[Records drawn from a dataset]
--*--
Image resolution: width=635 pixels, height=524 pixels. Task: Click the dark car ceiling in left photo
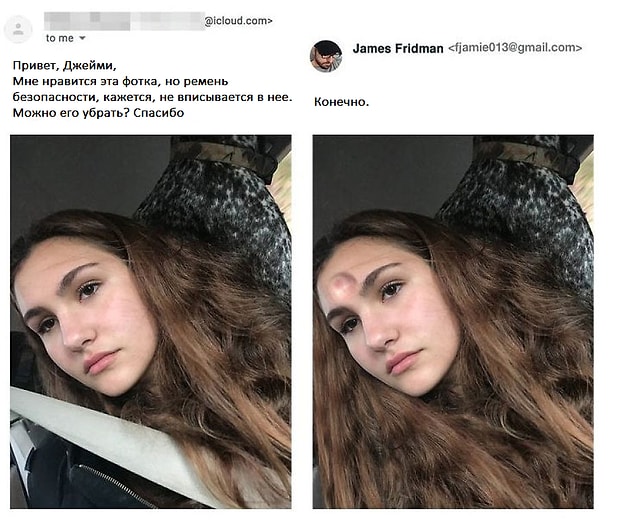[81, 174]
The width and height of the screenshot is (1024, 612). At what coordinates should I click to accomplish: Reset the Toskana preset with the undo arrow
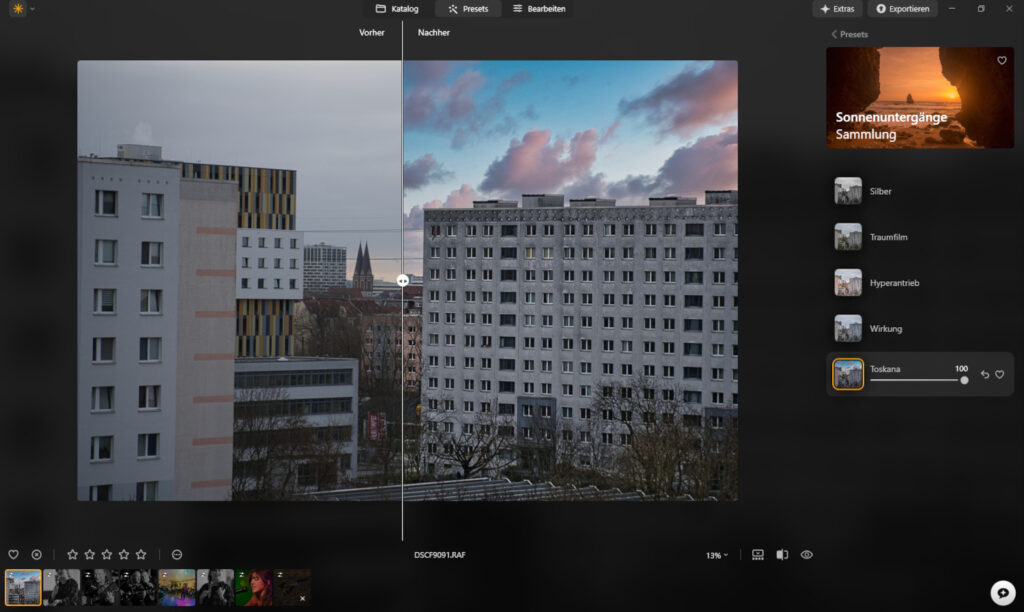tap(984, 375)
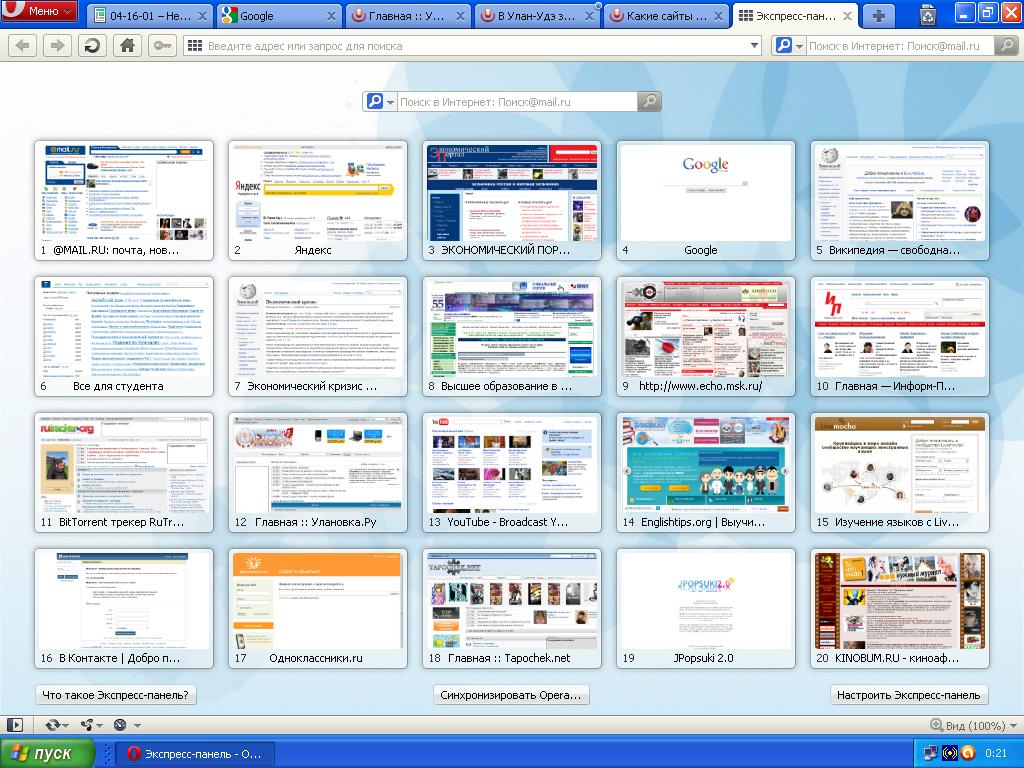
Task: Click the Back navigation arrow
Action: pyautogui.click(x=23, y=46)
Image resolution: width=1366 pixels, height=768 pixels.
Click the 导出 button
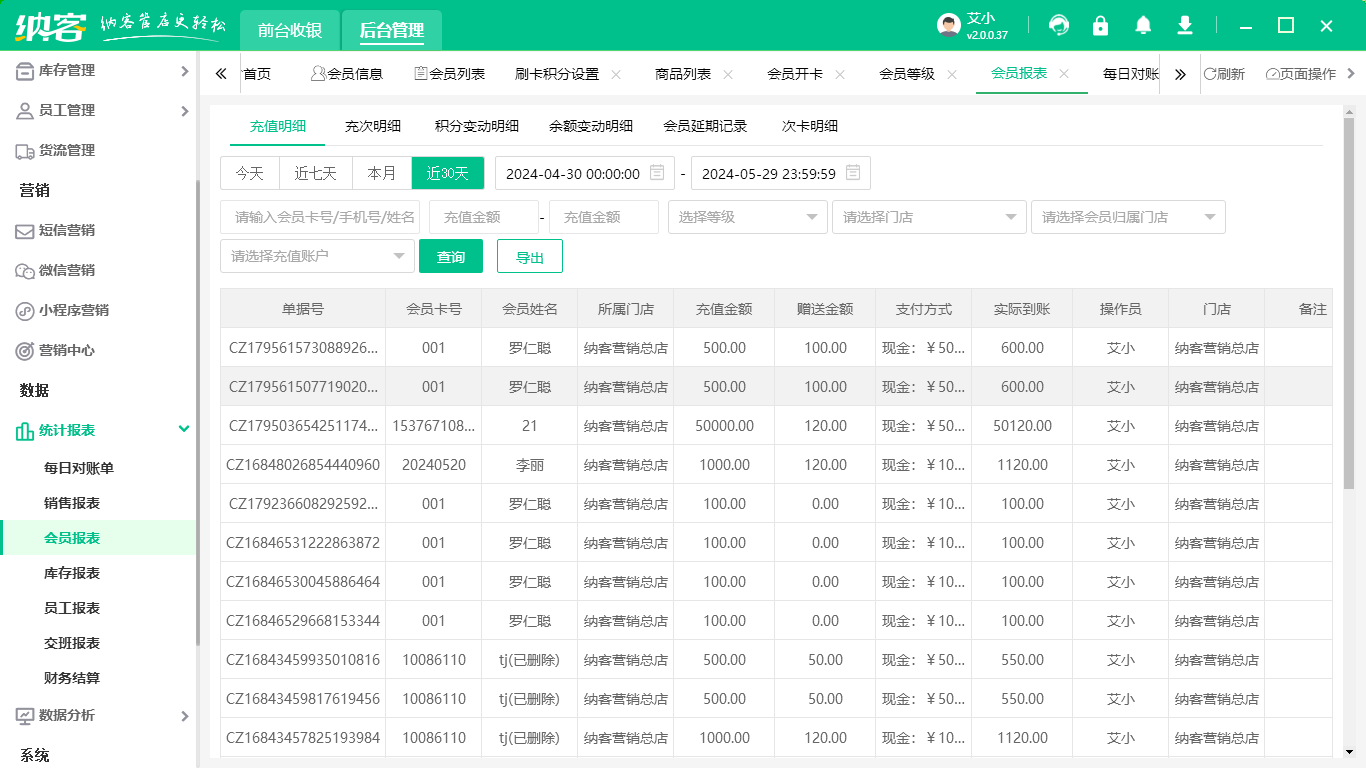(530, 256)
--*--
What to work on:
Starting at the line containing "The width and", output every remaining line of the records above exactly, the last one included. Nothing else belongs in the output, and no pictures either.

Answer to the problem:
The width and height of the screenshot is (1024, 612). At what coordinates should I click to accomplish: Reset the Toskana preset with the undo arrow
tap(984, 375)
Task: Click the Back navigation arrow
Action: pyautogui.click(x=23, y=46)
Image resolution: width=1366 pixels, height=768 pixels.
Click the 导出 button
(530, 256)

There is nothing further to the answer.